In the absence of a well-developed government securities market in the country, this independent debt management office may not be able to bring down the cost of borrowings for the government, a former RBI official told Financial Express Online.
“Most of the government securities are purchased by public sector banks, insurance and pension funds. As the sectoral regulator, the Reserve Bank is able to nudge public sector banks to subscribe to government securities, ” he said, requesting not to be named.
Addressing a conference on the Future of Banking in India in New Delhi, Niti Aayog Vice Chairman Rajiv Kumar had last week said that an independent public debt management office (PDMA) was an idea whose time had come. Lamenting the high cost of credit, Rajiv Kumar had said that it will help bring down the cost of borrowings for the government.
It is crucial for the government to bring down its cost of borrowings as puts huge burden on the government’s resources.

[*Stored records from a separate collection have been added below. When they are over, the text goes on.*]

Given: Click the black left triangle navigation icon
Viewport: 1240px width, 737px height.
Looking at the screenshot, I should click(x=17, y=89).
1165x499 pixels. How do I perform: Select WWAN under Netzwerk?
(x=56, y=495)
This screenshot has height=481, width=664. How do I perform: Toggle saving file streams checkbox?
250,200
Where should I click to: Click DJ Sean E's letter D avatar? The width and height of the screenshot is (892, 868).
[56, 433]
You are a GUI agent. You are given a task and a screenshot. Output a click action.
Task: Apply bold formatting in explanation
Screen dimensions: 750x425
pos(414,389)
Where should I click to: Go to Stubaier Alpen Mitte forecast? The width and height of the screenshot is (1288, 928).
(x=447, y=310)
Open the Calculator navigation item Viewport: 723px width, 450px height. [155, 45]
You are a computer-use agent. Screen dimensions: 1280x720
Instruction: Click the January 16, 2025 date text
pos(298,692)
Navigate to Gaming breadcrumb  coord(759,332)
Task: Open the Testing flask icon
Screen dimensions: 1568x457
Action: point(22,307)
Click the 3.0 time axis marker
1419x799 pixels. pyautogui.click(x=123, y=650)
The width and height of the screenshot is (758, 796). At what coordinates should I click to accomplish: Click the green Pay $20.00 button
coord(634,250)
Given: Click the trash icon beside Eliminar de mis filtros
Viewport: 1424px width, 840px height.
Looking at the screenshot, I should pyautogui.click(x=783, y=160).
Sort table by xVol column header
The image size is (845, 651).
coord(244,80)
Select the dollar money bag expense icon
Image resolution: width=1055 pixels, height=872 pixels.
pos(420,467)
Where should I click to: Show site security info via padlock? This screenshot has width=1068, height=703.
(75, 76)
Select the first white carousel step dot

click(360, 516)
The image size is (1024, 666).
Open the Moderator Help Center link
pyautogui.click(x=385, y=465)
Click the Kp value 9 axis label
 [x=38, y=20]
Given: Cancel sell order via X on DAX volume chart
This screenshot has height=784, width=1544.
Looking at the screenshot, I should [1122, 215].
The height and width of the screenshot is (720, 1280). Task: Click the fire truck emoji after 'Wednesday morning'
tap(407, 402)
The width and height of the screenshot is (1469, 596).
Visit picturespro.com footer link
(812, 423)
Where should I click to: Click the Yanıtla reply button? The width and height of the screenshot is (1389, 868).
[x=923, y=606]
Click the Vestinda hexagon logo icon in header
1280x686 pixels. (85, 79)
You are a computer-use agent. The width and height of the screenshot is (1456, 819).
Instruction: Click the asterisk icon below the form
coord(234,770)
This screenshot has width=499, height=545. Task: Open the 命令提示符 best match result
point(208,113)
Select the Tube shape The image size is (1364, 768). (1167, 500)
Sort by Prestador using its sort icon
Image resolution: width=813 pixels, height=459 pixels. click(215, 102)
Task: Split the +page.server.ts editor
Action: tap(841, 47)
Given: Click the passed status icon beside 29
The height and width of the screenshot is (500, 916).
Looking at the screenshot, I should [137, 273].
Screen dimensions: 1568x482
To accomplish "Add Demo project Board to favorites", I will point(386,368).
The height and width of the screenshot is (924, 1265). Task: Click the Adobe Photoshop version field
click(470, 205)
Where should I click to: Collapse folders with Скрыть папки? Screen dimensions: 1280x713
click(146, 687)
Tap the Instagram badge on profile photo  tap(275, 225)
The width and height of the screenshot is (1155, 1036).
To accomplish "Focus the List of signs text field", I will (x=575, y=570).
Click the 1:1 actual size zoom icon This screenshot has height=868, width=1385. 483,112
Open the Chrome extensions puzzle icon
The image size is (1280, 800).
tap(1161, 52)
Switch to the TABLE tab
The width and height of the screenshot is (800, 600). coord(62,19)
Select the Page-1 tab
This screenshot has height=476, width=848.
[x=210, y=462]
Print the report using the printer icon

In the interim budget presented early this month, the government has estimated that it will need to borrow a record Rs 7 lakh crore in 2019-20, and almost 95% of will be used in interest payment of earlier loans.
“An independent public debt management office will not be able to reduce the cost of borrowing in absence of a well developed government securities market with sufficient depth,” said the former RBI official, adding that if the government is so keen to take away this role from the Reserve Bank then let them test the idea with one or two state governments.